══ INFORMATION PROVIDED
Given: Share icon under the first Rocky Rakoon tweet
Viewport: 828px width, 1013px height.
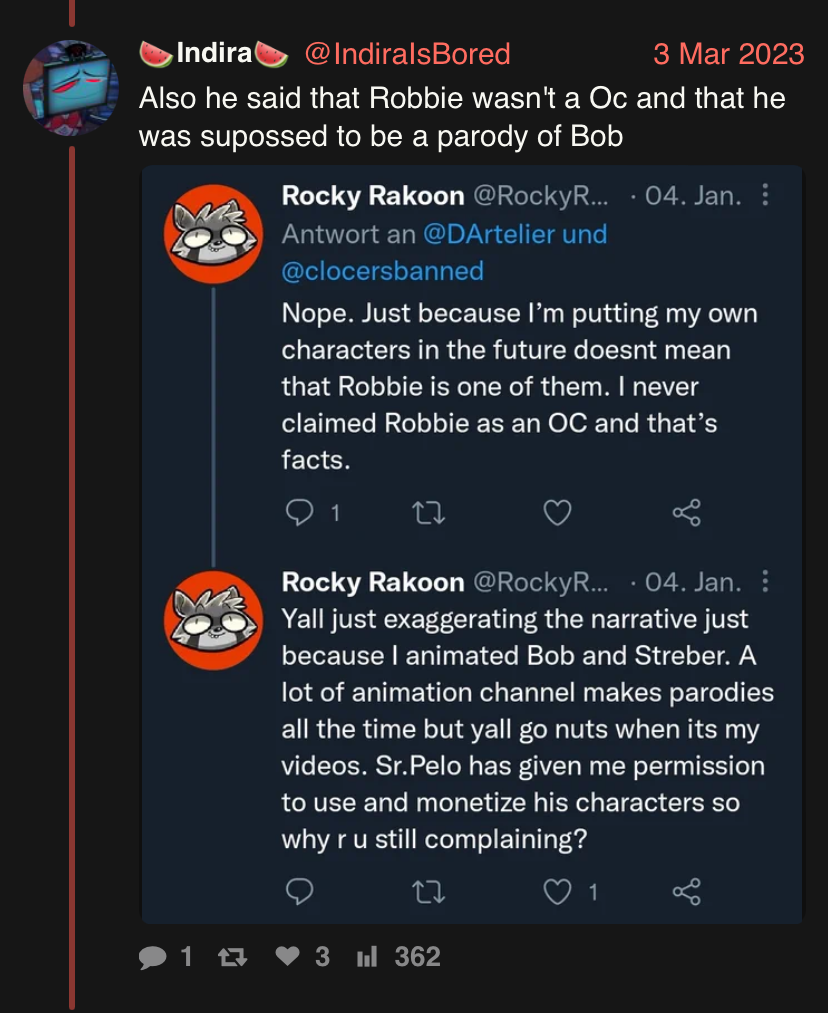Looking at the screenshot, I should tap(687, 513).
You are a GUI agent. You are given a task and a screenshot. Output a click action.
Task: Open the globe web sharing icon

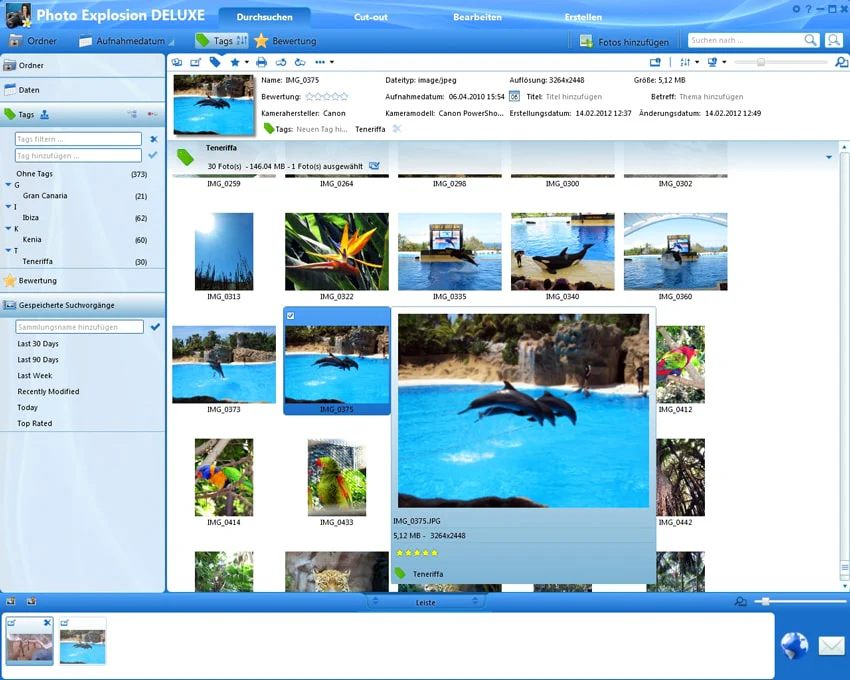(794, 646)
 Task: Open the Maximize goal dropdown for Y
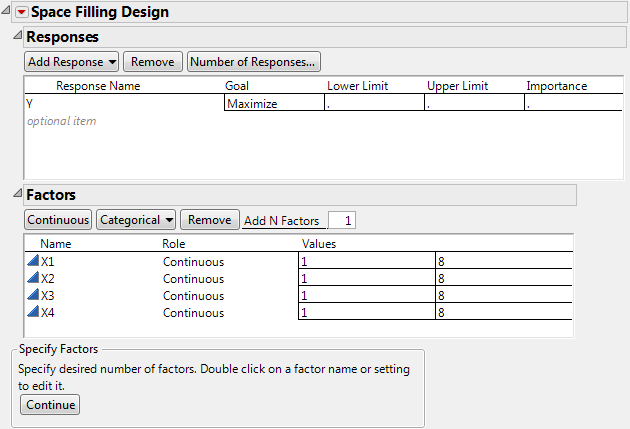[x=273, y=103]
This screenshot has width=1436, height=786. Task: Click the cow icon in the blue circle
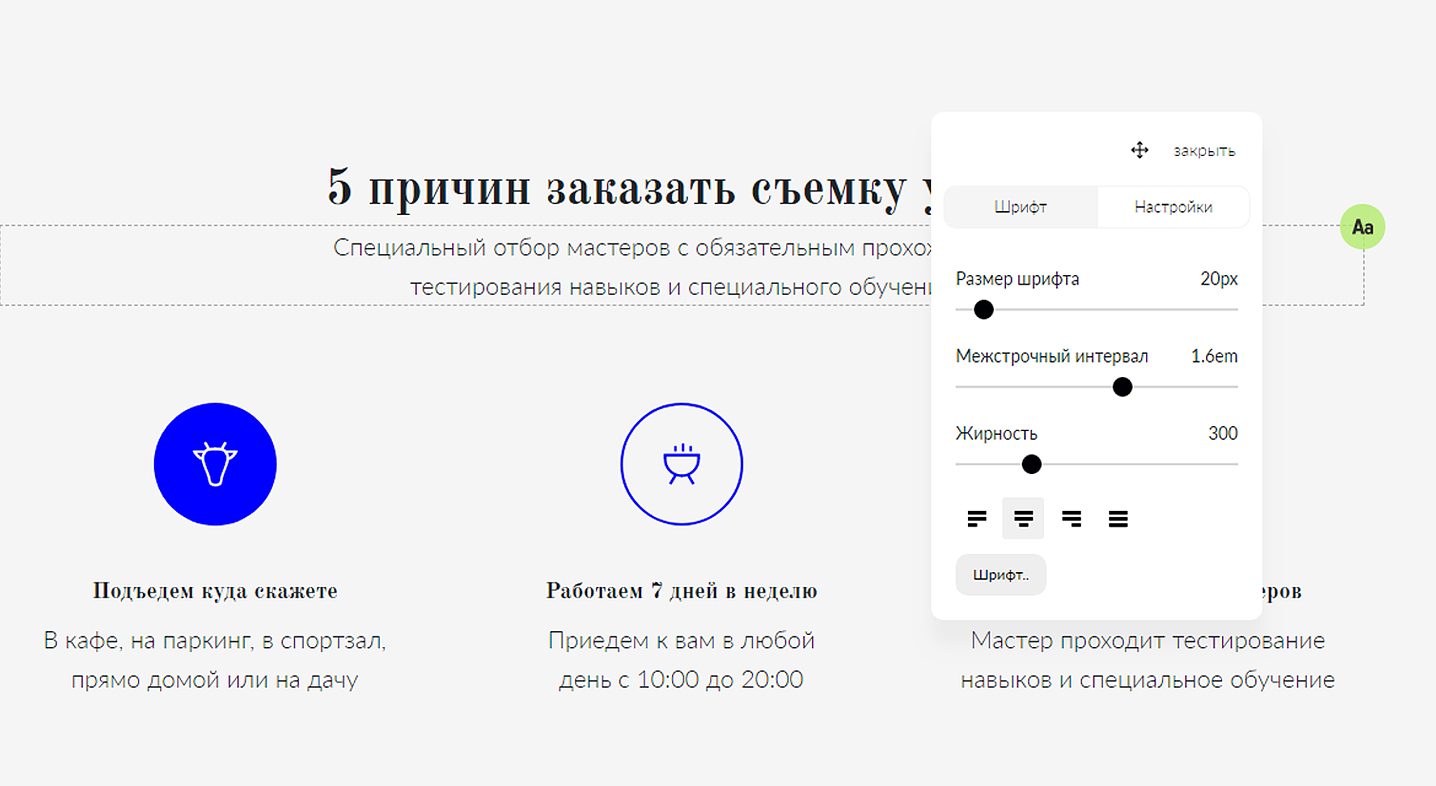pos(215,464)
════
*INSTRUCTIONS TO FOLLOW:*
Output all of the records above verbatim, leaving out the pictures.

*SOLUTION FOR THIS PROBLEM:*
Given: Share icon under the first Rocky Rakoon tweet
Viewport: 828px width, 1013px height.
Looking at the screenshot, I should tap(687, 513).
You are a GUI agent. You are given a task and a screenshot. Output a click action.
Task: Open the globe web sharing icon

(794, 646)
 Task: Open the Maximize goal dropdown for Y
[x=273, y=103]
This screenshot has width=1436, height=786. Task: Click the cow icon in the blue circle
pos(215,464)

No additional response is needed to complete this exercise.